何をしても柊が悪いになるこのすごさ――って、柊もどれだけ七菜を付け回していたのか気になるが――などと思いつつ俺が3人の近くに座ると――。


「そういえば七菜ちゃん」

「なんですか?宮町先輩」

「どんな事があって散歩して帰って来たの?」

「えっ――いや……まあ簡単に言いますと」


そこから俺の家を出てからのお話が始まったのだった。うん。次はあれだ。

先ほどは帰って来るまでの暇つぶしで予想ゲームをしていたが――今度は七菜の語りらしい。俺は口を挟むことなく。七菜の話をそのまま聞くことになった。


―——―。


「えっと――この家を出まして……駅に行くまでずっと白塚先輩に話しかけられまして――」


うんうん。なんとなくその光景はわかるな。大学の時とかと同じような感じで、柊が七菜に話しかけていて――でも七菜はスルー。うん。理解した。想像できる光景だ。ってか。ホントNGワードダメなのね。許してもらうことは出来ないのだろうか?もう何か月?かな。うん。続いているような……。


「そのあとも駅でずっと話しかけられまして――あっ、でも電車内は、たまたま同級生の子が何人か乗っていて、白塚先輩と話してくれたから。ちょっとマシでした。まあ、何で一緒に居るのかやらやらたくさん聞かれたのでなかなか苦痛な時間でしたが……まあでも2人よりマシでした。でも――四日市に着いたら、同級生とは別れまして――そしたらまたずっと話しかけられまして。とにかく早く買って帰ろうと。この時は思っていたので、私はお店の方へと急いだのですが――私がお店でローストビーフを探しているとすぐに白塚先輩が「これもおいしそうだな」「あっ、これ買ってもいいんじゃないか?」とかとかいろいろ各店で声をかけてきまして――ちゃんと探す前に次。次。って感じになっていたら――歩き疲れて来て、気が付いたら何でここに私は居るのか?みたいなことになりまして……いや、完全に忘れたわけではなかったのですが」


とにかくずっと七菜は柊に話しかけられていたと。うん、電車内でも同級生の子が居なかったら――下手したら電車から降りずそのまま帰ってきてたのではないだろうか――などと俺が考えている間も七菜の話は続いた……って、七菜の話が止まらなくなってきたというか。うん。愚痴になりつつあるね。海織も斎宮さんも呆れ顔というか。苦笑いというか。話を聞きながら「おつかれ七菜ちゃん」みたいなことを何度か言っている。

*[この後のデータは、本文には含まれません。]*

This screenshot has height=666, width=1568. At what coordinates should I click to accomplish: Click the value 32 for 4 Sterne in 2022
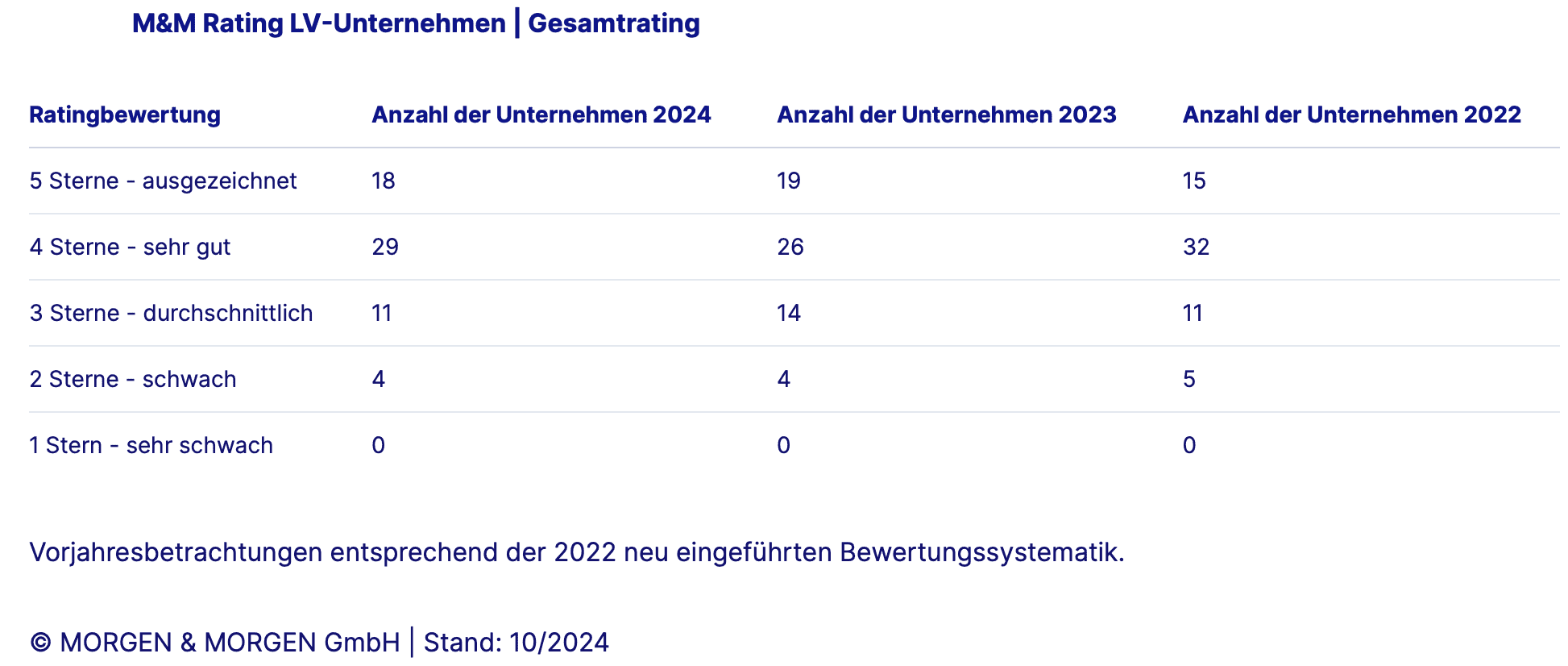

「ホント静かに見るということが白塚先輩にはなくてですね。次第に「七菜ちゃん七菜ちゃん。お菓子どうよ。なんか他もせっかくだから見ていこうよ」「あっ、ケーキもあるじゃん。買うよ?ケーキどう?」「おっ、和菓子もある。和菓子の方が良かったら和菓子も売ってるみたいだから――」まあ売り場がどんどん変わっていった……いや、私がすたすた歩きまわっていたからそうなったのだと思いますが。手当たり次第にと言いますか。見つけたら声をかけてくるで……大変でした」

「柊……私の時はそんなこと言ってこないのにー。きぃー。私がショーケースの中とか見てると太るぞしか最近言ってこないんだけど!」

「まあまあ沙夜ちゃん沙夜ちゃん。それは仲良しの証拠だから」

「むー。あれは馬鹿にされているだけのような――うん。なんかムカついたから。今度出かけたら何か買ってもらおう」


本人いないところで話がどんどん進んで行く。これ――録音とかしておいて柊にも聞かせた方がいいのだろうか?後日いきなり悲鳴よりマシのような――などと俺が考えつつも。うん。下手なことは出来ないのでね。大人しくそのまま話を聞いていた。


「ホント白塚先輩もノンストップで話し続けてましたから。おまけに気が付いたらお店の人と話してまして、かわいい妹さんと――みたいな話があって大変不愉快でした」

「あはは――まあ私も1回か2回あったなー。売店の人だったかな?おばちゃんにお兄ちゃんとお買い物?みたいなこと言われた」

「白塚先輩の背が無駄に高いから問題ですよね」


どんどん話がヒートアップ……はしてないと思うが――いやしてる?

うん。七菜が力強くなっていっている気がするな。柊。ヤバいぞ。ストレス?というのか。うん。七菜のお怒りが溜まってるぞ。

さらにそれに斎宮さんが乗っかって――後日柊の悲鳴の確立がどんどん上昇している気がする。ってか、この女の子3人による話し合いは柊が帰って来るまで続きそうな雰囲気である。うん。俺この場に居るのに――全く口を挟めてないです。はい。下手に入れなくてね。